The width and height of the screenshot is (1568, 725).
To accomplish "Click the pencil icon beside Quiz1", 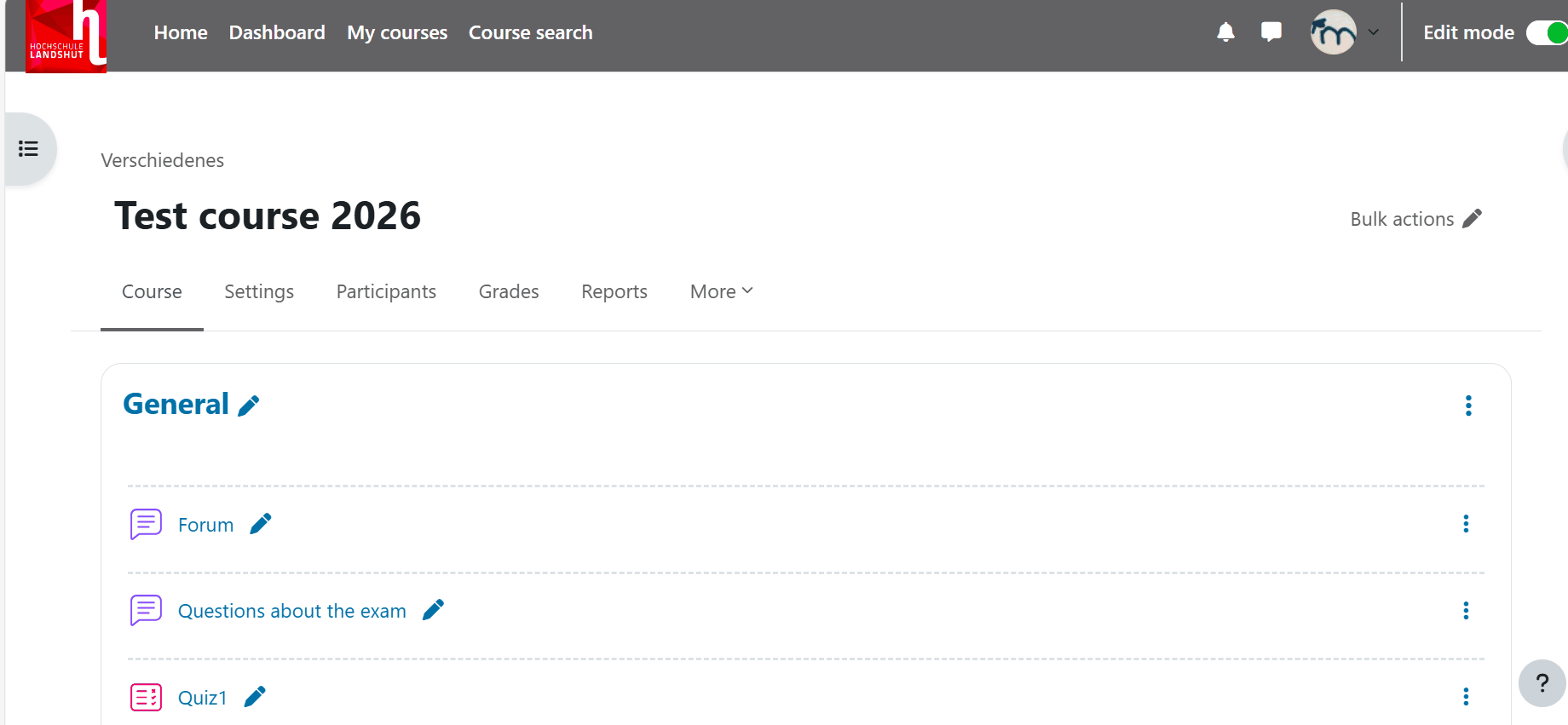I will 255,697.
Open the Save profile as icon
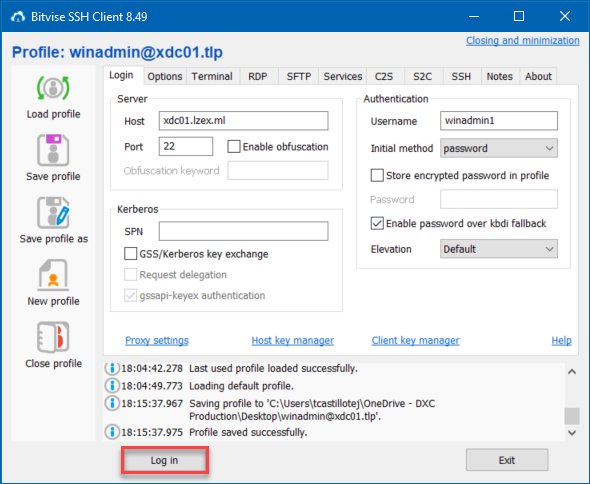This screenshot has height=484, width=590. click(53, 213)
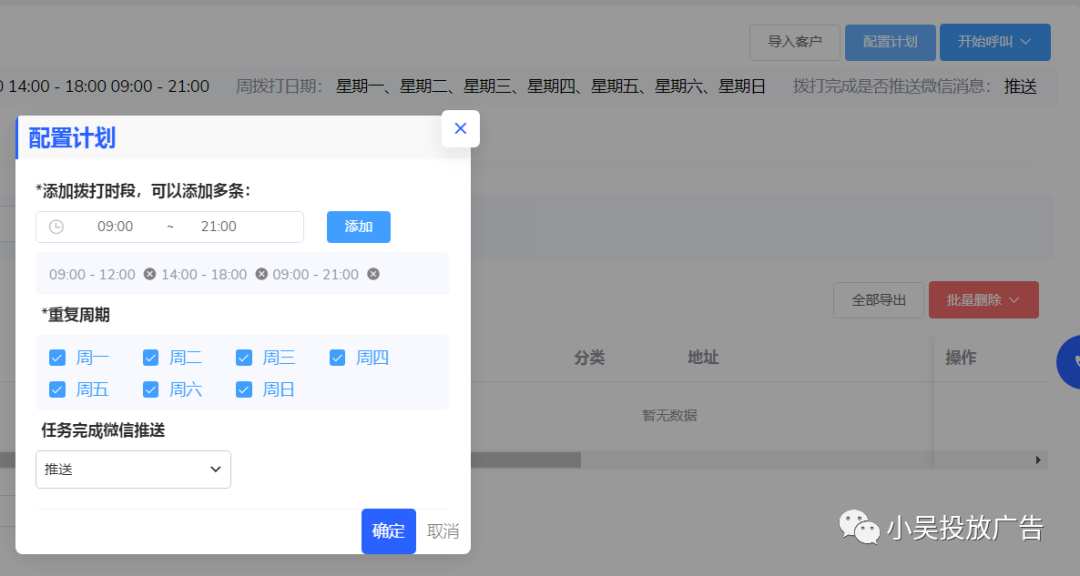Uncheck the 周一 checkbox
Screen dimensions: 1080x576
(57, 357)
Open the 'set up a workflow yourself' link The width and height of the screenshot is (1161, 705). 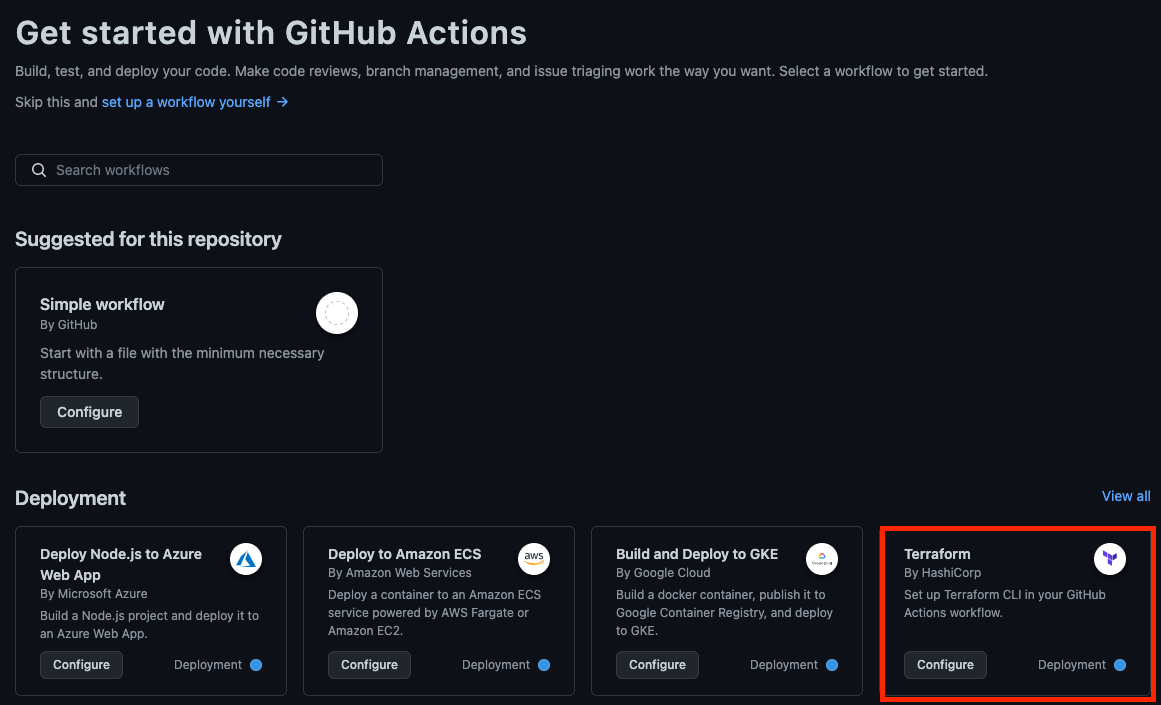pyautogui.click(x=185, y=102)
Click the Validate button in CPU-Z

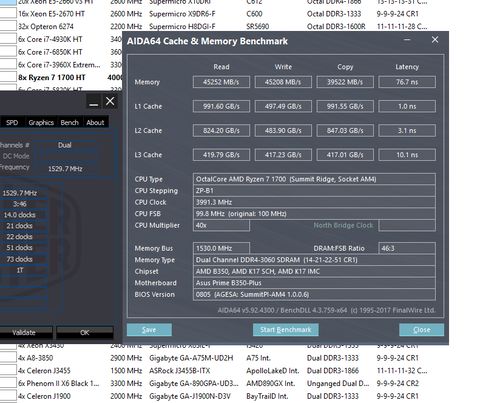click(x=24, y=332)
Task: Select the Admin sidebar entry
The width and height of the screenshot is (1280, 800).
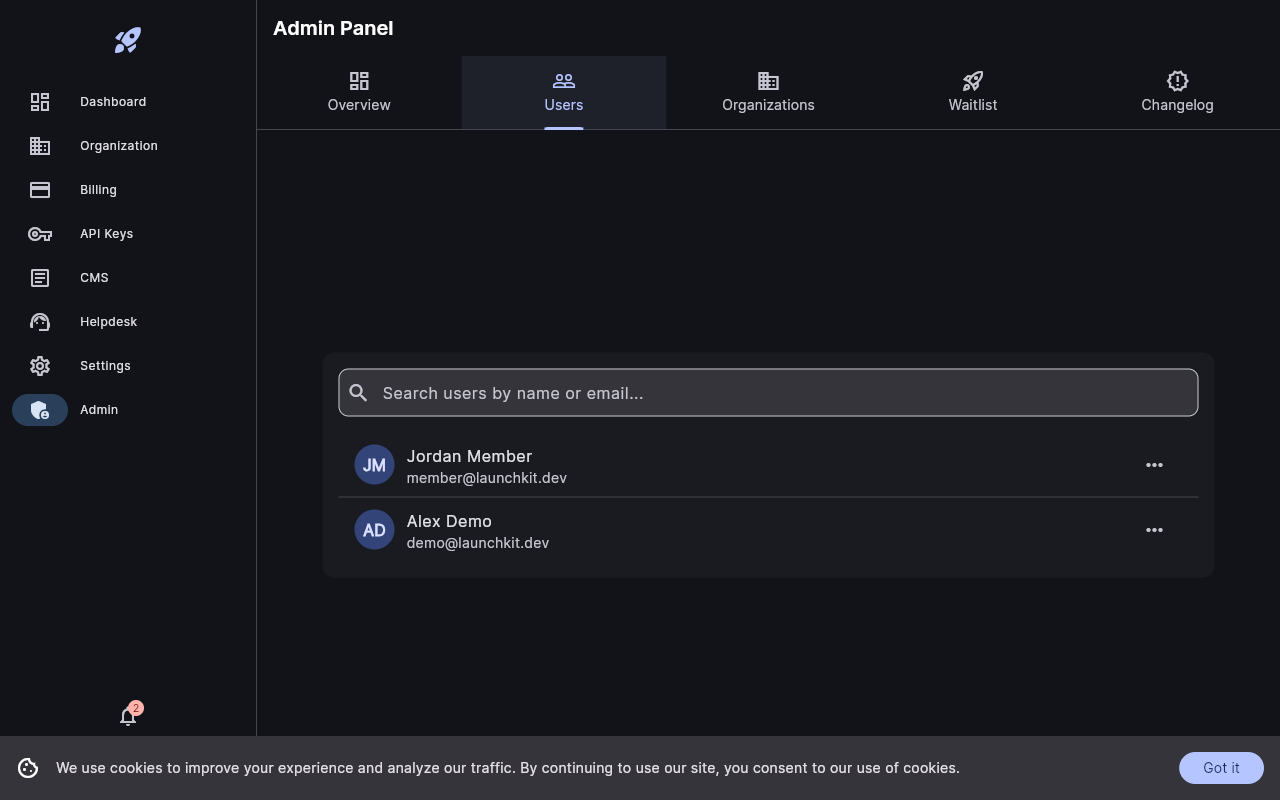Action: point(99,409)
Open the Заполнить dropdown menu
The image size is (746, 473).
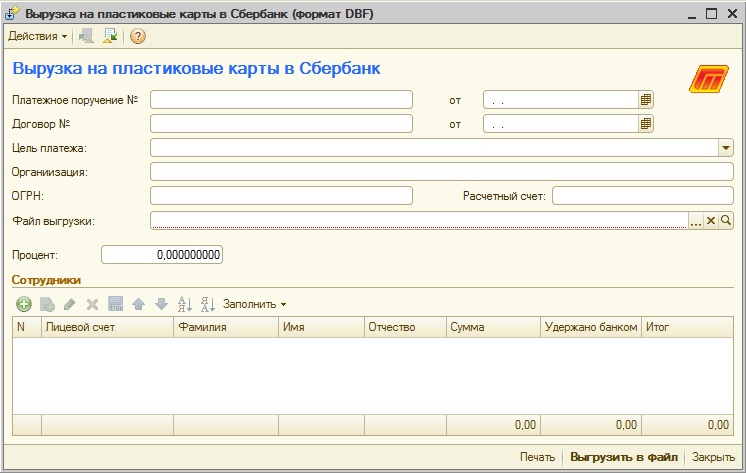pyautogui.click(x=254, y=304)
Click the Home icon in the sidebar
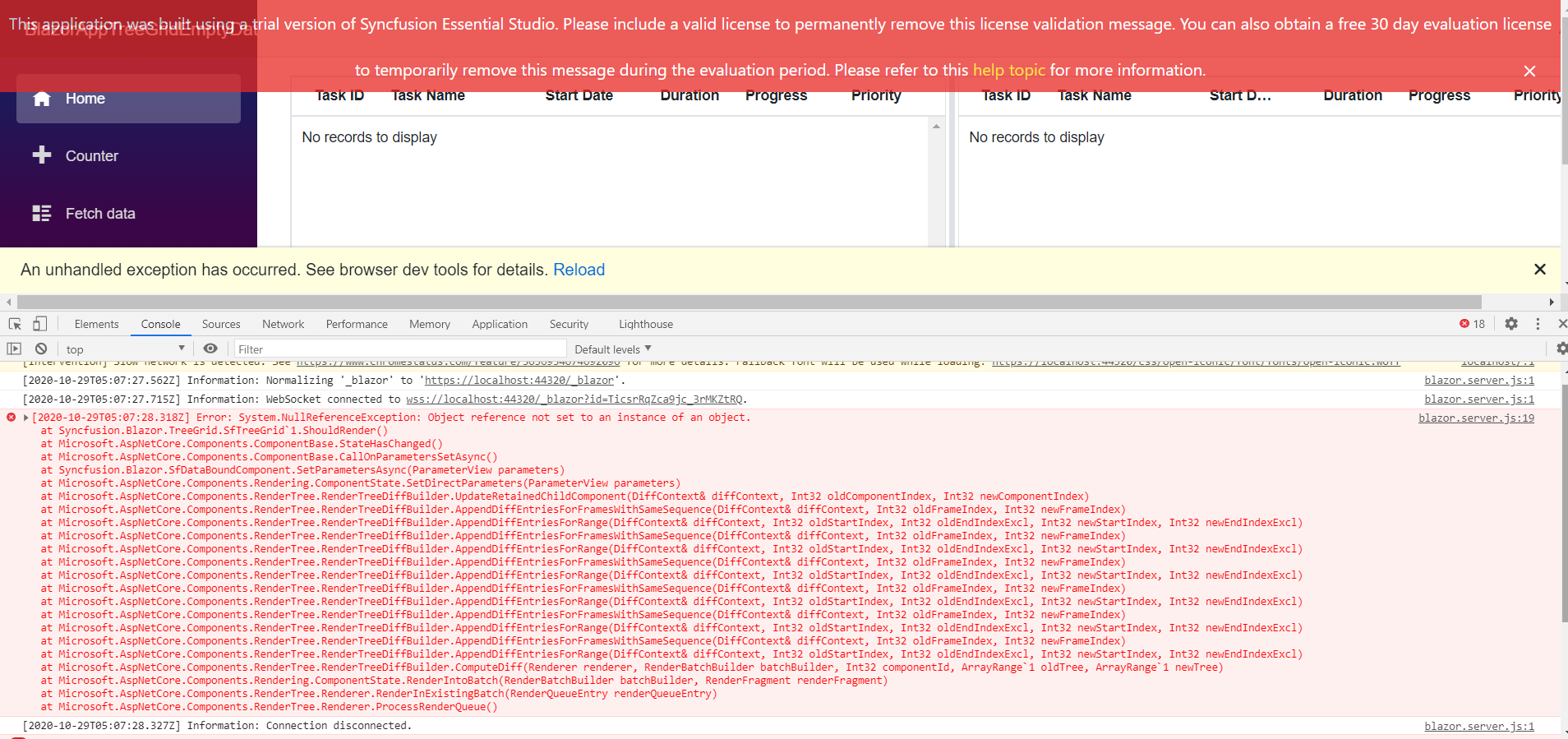This screenshot has width=1568, height=739. [42, 99]
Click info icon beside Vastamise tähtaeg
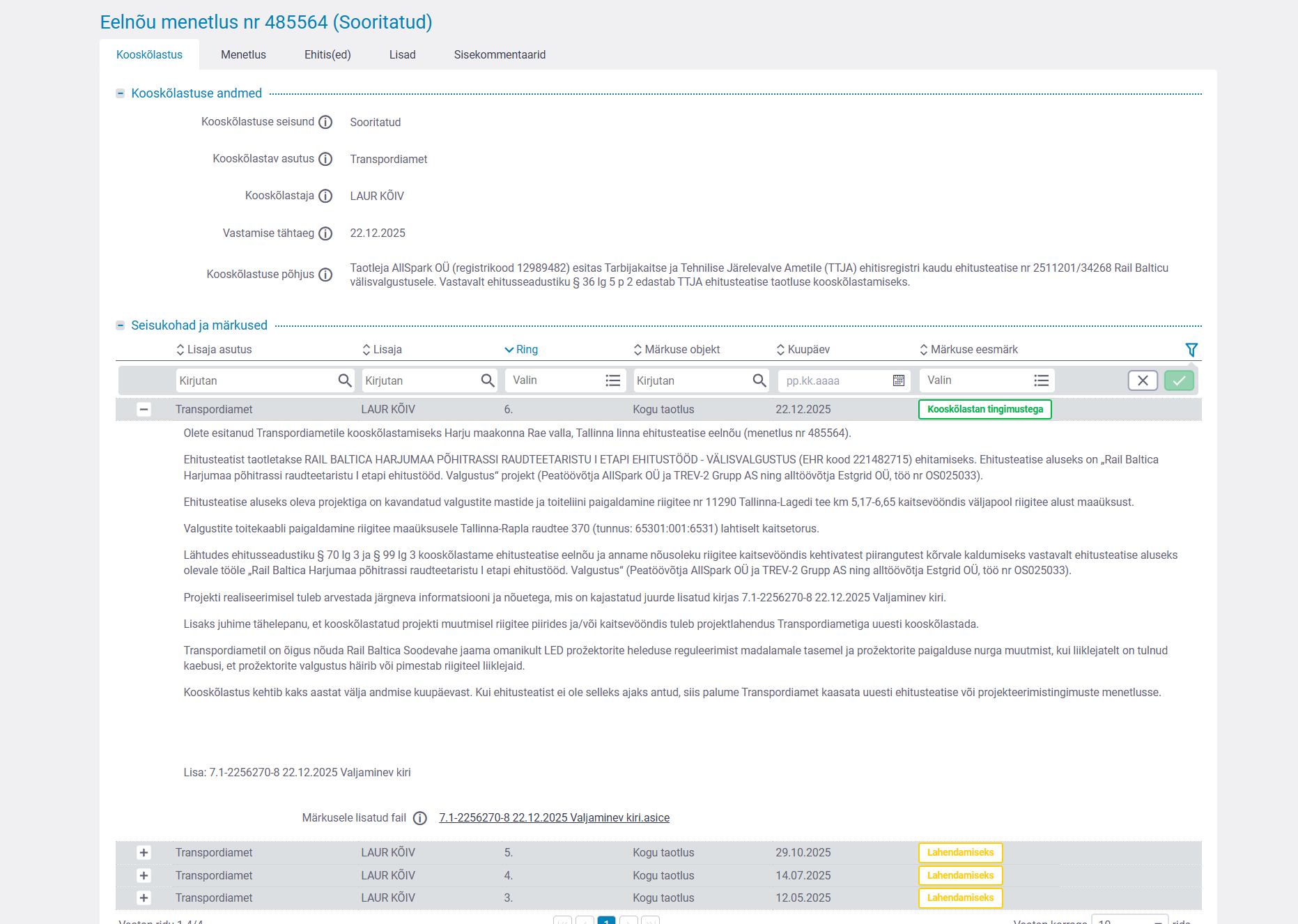 click(325, 233)
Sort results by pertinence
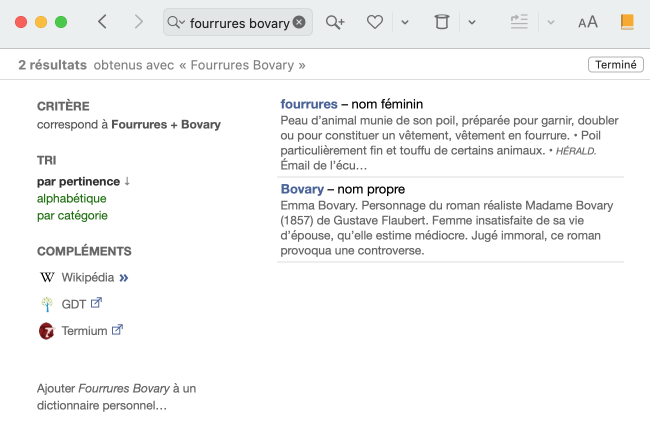 [78, 181]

## Given request
Please lay out the listing from the line containing "Open the Заполнить dropdown menu" through the end of the listing as a two-column CSV with the headers instruction and output. Each row should pair an instruction with its output, with every field in quotation marks, line breaks turned into spaces, and the pictures left out.

## Expected answer
instruction,output
"Open the Заполнить dropdown menu The image size is (746, 473).","pyautogui.click(x=254, y=304)"
"Click the Home icon in the sidebar","This screenshot has width=1568, height=739. [42, 99]"
"Click info icon beside Vastamise tähtaeg","click(325, 233)"
"Sort results by pertinence","[78, 181]"